● **OBJECTIVE**: Rewrite the listing starting at its beginning and ending at the line that contains "click(x=183, y=129)", changing "screenshot" to "screen capture" and leaving everything else as it is.

● ● ●

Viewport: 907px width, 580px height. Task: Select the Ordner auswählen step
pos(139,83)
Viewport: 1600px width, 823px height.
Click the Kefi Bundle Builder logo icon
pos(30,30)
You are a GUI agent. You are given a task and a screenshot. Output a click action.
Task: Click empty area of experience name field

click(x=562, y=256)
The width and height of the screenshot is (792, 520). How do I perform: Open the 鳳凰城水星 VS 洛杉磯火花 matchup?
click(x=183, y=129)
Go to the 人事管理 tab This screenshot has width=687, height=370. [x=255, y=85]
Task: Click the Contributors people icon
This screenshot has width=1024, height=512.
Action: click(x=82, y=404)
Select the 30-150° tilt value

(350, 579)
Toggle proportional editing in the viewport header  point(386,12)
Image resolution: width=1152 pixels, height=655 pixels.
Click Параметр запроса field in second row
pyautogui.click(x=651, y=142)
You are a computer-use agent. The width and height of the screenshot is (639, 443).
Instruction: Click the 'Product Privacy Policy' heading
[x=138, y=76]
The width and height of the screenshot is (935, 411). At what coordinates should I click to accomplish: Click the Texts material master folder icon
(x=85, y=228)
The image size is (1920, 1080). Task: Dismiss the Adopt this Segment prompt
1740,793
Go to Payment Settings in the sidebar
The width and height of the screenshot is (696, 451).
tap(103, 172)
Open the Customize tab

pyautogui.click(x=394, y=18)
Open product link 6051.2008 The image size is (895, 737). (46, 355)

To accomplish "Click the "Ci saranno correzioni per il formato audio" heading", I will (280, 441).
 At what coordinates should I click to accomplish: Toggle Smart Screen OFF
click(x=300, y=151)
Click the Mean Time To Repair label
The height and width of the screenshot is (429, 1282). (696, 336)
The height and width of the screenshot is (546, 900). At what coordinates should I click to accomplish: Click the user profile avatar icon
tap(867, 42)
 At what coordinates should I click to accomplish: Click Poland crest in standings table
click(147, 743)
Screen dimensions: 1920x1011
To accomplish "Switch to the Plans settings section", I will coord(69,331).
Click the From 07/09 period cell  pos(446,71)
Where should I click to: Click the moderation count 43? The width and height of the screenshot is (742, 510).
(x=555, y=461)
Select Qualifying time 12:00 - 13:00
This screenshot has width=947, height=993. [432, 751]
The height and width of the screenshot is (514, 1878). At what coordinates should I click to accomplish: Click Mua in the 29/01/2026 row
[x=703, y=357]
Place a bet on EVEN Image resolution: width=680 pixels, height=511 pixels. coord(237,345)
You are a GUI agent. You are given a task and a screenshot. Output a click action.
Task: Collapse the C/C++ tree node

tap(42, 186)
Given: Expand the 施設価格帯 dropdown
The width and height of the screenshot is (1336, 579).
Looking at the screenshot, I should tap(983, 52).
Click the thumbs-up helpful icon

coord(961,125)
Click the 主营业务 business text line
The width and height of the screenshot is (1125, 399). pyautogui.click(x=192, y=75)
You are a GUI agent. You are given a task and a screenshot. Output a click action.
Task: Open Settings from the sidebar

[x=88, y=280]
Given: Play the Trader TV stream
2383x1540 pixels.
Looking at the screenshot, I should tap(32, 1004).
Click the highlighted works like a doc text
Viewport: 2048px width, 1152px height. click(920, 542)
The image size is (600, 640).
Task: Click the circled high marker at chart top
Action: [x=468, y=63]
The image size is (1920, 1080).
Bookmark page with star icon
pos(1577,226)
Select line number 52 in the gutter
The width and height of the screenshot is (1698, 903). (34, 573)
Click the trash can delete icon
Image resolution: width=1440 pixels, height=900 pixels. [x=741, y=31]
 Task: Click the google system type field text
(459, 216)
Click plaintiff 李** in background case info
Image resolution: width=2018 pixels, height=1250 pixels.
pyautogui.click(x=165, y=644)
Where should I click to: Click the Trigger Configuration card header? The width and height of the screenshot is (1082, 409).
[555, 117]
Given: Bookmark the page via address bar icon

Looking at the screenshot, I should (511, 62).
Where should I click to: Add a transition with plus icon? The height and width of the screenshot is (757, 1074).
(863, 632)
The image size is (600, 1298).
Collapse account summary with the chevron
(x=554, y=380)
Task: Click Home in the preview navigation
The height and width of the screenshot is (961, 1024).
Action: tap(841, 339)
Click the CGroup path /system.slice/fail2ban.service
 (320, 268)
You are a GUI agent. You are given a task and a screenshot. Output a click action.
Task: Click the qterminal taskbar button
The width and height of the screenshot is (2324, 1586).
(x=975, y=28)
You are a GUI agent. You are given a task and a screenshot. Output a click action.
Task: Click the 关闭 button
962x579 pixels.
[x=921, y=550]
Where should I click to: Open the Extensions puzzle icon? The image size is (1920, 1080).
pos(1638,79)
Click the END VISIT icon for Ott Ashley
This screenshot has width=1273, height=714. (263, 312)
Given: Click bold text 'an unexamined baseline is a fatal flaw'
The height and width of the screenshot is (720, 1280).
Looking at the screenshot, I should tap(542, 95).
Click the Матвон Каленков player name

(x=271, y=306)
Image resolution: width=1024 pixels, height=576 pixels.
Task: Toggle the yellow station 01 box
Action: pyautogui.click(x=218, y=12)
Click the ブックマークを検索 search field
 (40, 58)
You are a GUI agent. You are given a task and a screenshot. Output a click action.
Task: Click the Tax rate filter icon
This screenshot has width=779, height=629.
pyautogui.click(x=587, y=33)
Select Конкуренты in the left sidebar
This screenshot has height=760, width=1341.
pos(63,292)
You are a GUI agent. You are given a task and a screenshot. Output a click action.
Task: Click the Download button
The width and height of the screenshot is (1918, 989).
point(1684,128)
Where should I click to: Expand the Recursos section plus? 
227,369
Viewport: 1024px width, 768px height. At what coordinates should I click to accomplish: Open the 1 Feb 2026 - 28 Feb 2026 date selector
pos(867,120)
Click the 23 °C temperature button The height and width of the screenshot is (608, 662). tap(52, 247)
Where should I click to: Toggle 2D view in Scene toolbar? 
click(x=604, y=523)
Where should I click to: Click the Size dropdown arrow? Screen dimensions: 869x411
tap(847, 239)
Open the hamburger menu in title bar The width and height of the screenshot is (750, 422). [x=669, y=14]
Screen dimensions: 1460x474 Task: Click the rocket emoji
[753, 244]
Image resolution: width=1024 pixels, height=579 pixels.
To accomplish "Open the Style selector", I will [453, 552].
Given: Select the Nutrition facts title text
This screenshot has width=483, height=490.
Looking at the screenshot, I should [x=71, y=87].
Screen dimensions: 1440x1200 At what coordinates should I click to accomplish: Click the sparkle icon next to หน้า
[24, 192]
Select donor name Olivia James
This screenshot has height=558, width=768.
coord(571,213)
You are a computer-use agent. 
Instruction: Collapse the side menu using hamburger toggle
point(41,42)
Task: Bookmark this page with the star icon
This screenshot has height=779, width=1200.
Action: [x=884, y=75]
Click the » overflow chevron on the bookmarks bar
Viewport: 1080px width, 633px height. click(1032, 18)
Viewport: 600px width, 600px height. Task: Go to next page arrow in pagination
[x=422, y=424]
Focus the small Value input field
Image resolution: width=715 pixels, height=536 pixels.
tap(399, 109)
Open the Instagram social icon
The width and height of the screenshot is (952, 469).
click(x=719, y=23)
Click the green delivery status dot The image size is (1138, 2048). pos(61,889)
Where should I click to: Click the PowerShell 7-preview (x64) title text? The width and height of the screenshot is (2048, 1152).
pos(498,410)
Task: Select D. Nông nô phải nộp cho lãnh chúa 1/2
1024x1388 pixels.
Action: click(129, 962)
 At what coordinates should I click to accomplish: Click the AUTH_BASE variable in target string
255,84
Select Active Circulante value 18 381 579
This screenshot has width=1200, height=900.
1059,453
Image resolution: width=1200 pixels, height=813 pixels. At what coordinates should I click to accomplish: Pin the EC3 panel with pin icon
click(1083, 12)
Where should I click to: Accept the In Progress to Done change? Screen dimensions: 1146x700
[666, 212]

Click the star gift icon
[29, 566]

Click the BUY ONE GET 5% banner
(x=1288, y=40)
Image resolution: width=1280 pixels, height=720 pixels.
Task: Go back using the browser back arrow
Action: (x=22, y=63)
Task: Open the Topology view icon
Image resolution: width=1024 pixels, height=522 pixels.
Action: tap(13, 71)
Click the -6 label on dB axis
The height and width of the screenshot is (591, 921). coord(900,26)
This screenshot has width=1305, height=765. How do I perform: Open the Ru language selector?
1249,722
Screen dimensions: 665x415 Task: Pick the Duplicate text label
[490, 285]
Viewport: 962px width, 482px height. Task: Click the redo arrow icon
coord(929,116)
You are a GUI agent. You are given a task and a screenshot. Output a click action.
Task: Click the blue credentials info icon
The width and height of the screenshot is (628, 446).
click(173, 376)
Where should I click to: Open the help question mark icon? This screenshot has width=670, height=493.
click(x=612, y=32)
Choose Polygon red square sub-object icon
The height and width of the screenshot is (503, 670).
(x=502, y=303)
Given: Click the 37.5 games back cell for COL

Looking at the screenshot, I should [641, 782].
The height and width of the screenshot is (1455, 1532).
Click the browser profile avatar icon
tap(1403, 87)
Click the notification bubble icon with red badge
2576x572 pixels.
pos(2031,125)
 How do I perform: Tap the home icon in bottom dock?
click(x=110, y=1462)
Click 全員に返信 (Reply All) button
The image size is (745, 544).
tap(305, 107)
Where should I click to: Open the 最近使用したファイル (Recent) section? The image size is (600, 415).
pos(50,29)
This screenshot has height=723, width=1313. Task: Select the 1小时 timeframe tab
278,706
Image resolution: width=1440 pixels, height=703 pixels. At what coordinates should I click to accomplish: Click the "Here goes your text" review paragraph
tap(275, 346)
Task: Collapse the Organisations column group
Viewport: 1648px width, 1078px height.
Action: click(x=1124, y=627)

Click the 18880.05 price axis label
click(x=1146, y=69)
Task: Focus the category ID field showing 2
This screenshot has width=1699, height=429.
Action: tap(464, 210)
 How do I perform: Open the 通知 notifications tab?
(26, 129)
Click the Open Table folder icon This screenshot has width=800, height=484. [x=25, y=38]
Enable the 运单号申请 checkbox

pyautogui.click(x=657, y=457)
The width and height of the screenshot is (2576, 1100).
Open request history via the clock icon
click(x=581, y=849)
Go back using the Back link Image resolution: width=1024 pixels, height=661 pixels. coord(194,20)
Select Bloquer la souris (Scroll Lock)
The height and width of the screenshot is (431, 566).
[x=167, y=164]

● ● ●

● **RESPONSE TO THE TASK**:
Viewport: 907px width, 580px height. Task: Select the Ordner auswählen step
pos(139,83)
Viewport: 1600px width, 823px height.
Click the Kefi Bundle Builder logo icon
pos(30,30)
You are a GUI agent. You are given a task and a screen capture. Output a click action.
Task: Click empty area of experience name field

click(x=562, y=256)
The width and height of the screen capture is (792, 520). How do I perform: Open the 鳳凰城水星 VS 洛杉磯火花 matchup?
click(x=183, y=129)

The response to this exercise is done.